Chanteau, les yeux tournés également vers la chatte, soupirait plus haut, dans cette plainte continue et involontaire, dont lui-même perdait conscience.

— Vous souffrez davantage ? lui demanda le docteur.

— Hein ? pourquoi ? dit-il en s’éveillant comme en sursaut. Ah ! c’est parce que je respire fort… Oui, je souffre beaucoup, ce soir. Je croyais que le soleil me ferait du bien, mais j’étouffe quand même, je n’ai pas une jointure qui ne brûle.

Cazenove lui examina les mains. Tous, au spectacle de ces pauvres moignons déformés, avaient un frémissement. Le prêtre lâcha encore une réflexion sensée.

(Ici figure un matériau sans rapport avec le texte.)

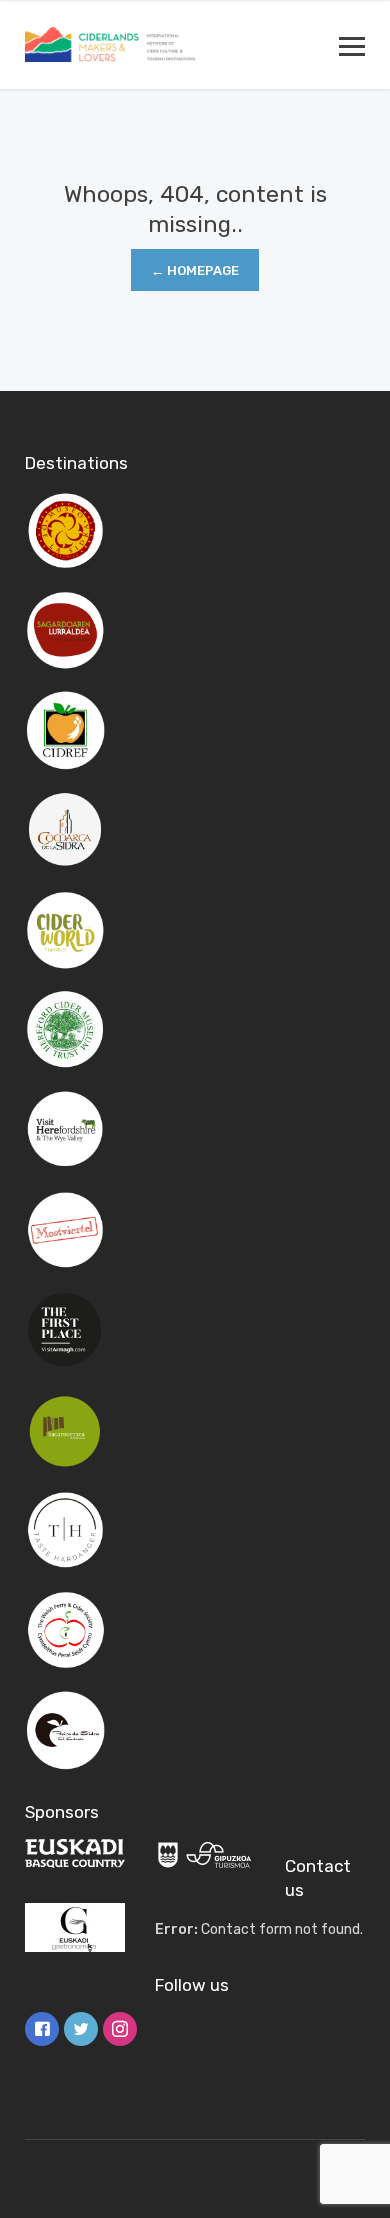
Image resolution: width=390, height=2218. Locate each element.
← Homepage (195, 270)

— Des doigts pareils, ce n’est pas commode pour jouer aux dames… Voilà une distraction qui vous manque, maintenant.

— Soyez sage sur la nourriture, recommanda le médecin. Le coude est bien enflammé, l’ulcération gagne de plus en plus.

— Que faut-il donc faire pour être sage ? gémit désespérément Chanteau. On mesure mon vin, on pèse ma viande, dois-je cesser toute nourriture ? En vérité, c’est ne plus vivre… Si je mangeais seul ! mais comment voulez-vous, avec des machines pareilles au bout des bras ? Pauline, qui me fait manger, est bien sûre pourtant que je ne prends rien de trop.

La jeune fille eut un sourire.

— Si, si, tu as trop mangé hier… C’est ma faute, je ne sais pas refuser, quand je vois ta gourmandise te rendre si malheureux.

Alors, tous affectèrent de s’égayer, de le taquiner sur les noces qu’il faisait encore. Mais leurs voix tremblaient de pitié, devant ce reste d’homme, cette masse inerte, qui vivait seulement assez pour souffrir. Il était retombé dans sa position, le corps déjeté à droite, les mains sur les genoux.

— Par exemple, ce soir, continua Pauline, nous avons un canard à la broche…

Mais elle s’interrompit, elle demanda :

— À propos, est-ce que vous n’auriez pas rencontré Véronique, en traversant Verchemont ?

Et elle conta la disparition de la bonne. Ni Lazare ni le médecin ne l’avaient aperçue. On s’étonna des lubies de cette fille, on finit par en plaisanter : le drôle, lorsqu’elle rentrerait, serait d’être déjà à table, pour voir sa figure.

— Je vous quitte, car je suis de cuisine, reprit Pauline gaiement. Si je laissais brûler le ragoût, ou si je servais le canard pas assez cuit, c’est mon oncle qui me donnerait mes huit jours !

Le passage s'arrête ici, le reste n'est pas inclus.